**Work instructions**
Copy the lines of the records starting at the line containing "Task: Click the fit type slider marker" and ending at the line containing "Action: pyautogui.click(x=241, y=187)". Swap "Instruction" for "Goal" and keep everything else unchanged.

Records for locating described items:
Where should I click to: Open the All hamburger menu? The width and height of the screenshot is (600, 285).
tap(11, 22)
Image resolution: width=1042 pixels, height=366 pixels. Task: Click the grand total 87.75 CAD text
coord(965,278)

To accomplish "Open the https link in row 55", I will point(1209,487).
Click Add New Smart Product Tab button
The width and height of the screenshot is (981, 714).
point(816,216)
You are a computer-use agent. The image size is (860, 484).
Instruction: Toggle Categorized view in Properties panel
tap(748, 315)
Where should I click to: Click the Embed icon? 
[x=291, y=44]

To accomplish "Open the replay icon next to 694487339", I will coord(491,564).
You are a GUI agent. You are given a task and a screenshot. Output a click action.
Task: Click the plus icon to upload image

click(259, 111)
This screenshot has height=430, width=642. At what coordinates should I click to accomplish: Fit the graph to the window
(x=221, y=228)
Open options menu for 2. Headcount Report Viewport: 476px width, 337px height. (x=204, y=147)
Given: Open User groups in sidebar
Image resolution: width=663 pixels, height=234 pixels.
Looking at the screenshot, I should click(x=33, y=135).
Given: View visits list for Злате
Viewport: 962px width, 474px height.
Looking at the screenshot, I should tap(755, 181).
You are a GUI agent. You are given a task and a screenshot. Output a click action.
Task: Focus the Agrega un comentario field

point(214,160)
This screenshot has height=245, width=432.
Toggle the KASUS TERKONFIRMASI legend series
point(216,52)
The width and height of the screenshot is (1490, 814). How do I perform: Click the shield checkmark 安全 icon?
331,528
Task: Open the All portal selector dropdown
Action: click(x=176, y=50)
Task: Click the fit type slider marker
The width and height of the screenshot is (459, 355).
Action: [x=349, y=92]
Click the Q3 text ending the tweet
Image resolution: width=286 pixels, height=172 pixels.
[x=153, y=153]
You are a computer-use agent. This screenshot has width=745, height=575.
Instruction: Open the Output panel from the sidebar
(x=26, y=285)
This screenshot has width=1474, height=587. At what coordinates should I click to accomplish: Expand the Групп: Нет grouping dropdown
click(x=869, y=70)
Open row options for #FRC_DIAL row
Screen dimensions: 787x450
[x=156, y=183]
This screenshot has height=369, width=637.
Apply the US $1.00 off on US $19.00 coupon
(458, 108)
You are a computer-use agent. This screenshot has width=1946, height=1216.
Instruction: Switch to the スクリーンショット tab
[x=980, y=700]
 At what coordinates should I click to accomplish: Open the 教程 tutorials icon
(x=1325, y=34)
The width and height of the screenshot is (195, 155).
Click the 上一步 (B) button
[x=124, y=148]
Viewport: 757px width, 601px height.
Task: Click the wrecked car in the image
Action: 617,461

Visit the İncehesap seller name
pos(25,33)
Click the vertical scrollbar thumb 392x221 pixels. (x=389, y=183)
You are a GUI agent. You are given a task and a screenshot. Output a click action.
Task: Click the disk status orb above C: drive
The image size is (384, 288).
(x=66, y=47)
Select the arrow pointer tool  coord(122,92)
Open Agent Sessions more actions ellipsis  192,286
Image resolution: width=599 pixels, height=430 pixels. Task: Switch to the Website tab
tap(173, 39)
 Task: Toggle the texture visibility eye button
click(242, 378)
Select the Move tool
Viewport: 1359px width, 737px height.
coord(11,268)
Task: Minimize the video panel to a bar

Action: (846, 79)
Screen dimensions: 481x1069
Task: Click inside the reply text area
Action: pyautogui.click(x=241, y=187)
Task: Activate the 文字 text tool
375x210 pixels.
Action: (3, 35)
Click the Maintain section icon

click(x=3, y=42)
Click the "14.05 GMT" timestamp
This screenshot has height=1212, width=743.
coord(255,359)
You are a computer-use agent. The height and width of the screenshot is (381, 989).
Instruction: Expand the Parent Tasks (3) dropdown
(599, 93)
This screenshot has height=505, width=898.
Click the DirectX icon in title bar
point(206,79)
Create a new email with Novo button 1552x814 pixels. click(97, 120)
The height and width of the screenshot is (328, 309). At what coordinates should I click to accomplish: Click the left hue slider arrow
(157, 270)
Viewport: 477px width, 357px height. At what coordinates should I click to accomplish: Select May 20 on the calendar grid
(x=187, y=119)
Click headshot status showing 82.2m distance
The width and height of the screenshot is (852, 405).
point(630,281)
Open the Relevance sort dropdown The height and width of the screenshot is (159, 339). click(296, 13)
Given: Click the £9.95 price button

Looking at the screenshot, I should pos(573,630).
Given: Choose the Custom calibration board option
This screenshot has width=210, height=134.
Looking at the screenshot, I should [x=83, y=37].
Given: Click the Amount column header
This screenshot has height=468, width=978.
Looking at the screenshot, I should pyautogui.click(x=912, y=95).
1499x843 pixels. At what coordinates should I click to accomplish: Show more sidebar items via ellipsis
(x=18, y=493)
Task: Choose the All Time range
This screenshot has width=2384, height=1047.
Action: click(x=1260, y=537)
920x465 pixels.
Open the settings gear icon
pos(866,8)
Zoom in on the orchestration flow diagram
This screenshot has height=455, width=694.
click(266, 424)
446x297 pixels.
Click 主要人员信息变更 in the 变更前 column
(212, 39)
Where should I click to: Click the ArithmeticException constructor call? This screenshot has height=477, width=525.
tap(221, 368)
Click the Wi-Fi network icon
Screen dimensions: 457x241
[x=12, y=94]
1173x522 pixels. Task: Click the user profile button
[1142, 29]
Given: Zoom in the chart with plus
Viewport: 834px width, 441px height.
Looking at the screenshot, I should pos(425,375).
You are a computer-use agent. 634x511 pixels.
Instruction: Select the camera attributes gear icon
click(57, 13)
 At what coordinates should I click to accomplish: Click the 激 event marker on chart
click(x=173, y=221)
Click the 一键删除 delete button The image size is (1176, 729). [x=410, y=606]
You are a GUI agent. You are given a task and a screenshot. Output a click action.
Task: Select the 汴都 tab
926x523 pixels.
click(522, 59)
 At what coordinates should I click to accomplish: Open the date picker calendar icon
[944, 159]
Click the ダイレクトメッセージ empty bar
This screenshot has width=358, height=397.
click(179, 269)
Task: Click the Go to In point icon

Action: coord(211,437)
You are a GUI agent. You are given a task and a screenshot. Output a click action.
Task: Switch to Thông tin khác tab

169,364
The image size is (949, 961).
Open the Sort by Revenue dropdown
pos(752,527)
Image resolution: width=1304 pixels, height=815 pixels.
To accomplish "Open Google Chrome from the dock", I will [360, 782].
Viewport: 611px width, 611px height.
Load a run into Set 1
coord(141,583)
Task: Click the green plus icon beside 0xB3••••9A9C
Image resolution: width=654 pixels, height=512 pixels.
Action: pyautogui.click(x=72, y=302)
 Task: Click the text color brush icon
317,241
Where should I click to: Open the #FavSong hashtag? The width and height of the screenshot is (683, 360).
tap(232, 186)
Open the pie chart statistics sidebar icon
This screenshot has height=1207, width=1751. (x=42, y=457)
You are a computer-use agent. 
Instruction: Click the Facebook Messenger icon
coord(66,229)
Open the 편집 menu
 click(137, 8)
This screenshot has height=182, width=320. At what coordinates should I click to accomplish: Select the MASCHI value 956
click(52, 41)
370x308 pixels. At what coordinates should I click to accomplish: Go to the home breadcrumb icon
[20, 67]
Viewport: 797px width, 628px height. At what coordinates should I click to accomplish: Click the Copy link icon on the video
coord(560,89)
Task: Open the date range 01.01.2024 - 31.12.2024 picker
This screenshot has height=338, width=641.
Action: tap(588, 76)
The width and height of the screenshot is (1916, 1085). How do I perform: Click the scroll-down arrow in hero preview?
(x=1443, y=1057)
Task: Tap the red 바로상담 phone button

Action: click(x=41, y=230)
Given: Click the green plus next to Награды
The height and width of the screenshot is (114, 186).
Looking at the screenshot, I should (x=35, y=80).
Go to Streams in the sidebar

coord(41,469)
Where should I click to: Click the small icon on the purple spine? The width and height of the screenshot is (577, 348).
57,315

**Solution below**
Task: Click the fit type slider marker
The width and height of the screenshot is (459, 355).
Action: [x=349, y=92]
Click the Q3 text ending the tweet
Image resolution: width=286 pixels, height=172 pixels.
[x=153, y=153]
You are a computer-use agent. This screenshot has width=745, height=575.
Goal: Open the Output panel from the sidebar
(x=26, y=285)
This screenshot has width=1474, height=587. At what coordinates should I click to accomplish: Expand the Групп: Нет grouping dropdown
click(x=869, y=70)
Open row options for #FRC_DIAL row
Screen dimensions: 787x450
[x=156, y=183]
This screenshot has height=369, width=637.
Apply the US $1.00 off on US $19.00 coupon
(458, 108)
You are a computer-use agent. This screenshot has width=1946, height=1216.
Goal: Switch to the スクリーンショット tab
[x=980, y=700]
 At what coordinates should I click to accomplish: Open the 教程 tutorials icon
(x=1325, y=34)
The width and height of the screenshot is (195, 155).
Click the 上一步 (B) button
[x=124, y=148]
Viewport: 757px width, 601px height.
Task: Click the wrecked car in the image
Action: 617,461

Visit the İncehesap seller name
pos(25,33)
Click the vertical scrollbar thumb 392x221 pixels. (x=389, y=183)
You are a GUI agent. You are given a task and a screenshot. Output a click action.
Task: Click the disk status orb above C: drive
The image size is (384, 288).
(x=66, y=47)
Select the arrow pointer tool  coord(122,92)
Open Agent Sessions more actions ellipsis  192,286
Image resolution: width=599 pixels, height=430 pixels. Task: Switch to the Website tab
tap(173, 39)
 Task: Toggle the texture visibility eye button
click(242, 378)
Select the Move tool
Viewport: 1359px width, 737px height.
coord(11,268)
Task: Minimize the video panel to a bar

Action: (846, 79)
Screen dimensions: 481x1069
Task: Click inside the reply text area
Action: pyautogui.click(x=241, y=187)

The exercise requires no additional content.